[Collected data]
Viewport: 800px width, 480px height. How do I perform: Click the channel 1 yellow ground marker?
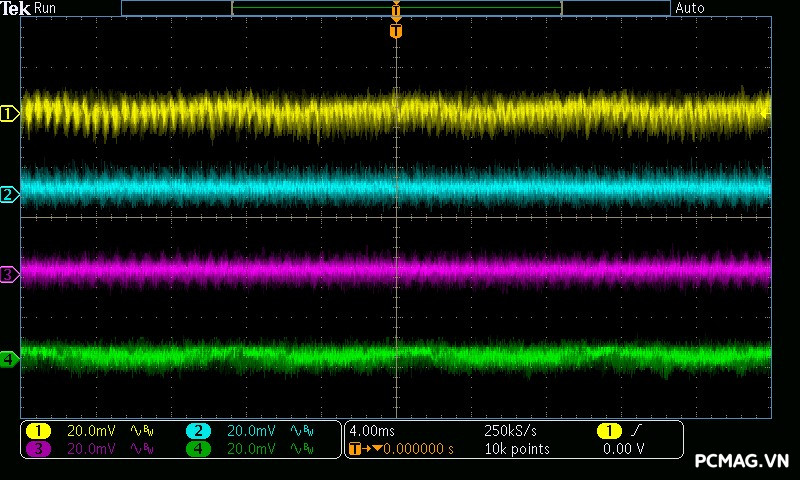coord(9,114)
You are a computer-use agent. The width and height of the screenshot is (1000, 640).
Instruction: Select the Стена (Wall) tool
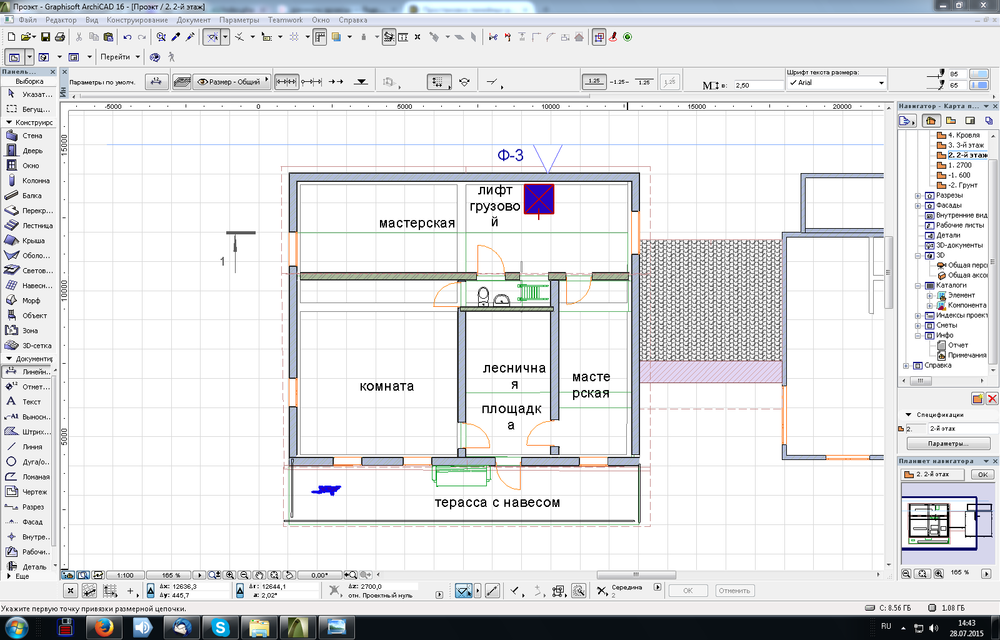[x=28, y=135]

About this task:
Repeat every line above exactly, but omit all images.

Answer to this exercise:
Viewport: 800px width, 480px height. How do I perform: Click the channel 1 yellow ground marker?
coord(9,114)
You are a computer-use agent. The width and height of the screenshot is (1000, 640).
Instruction: Select the Стена (Wall) tool
[x=28, y=135]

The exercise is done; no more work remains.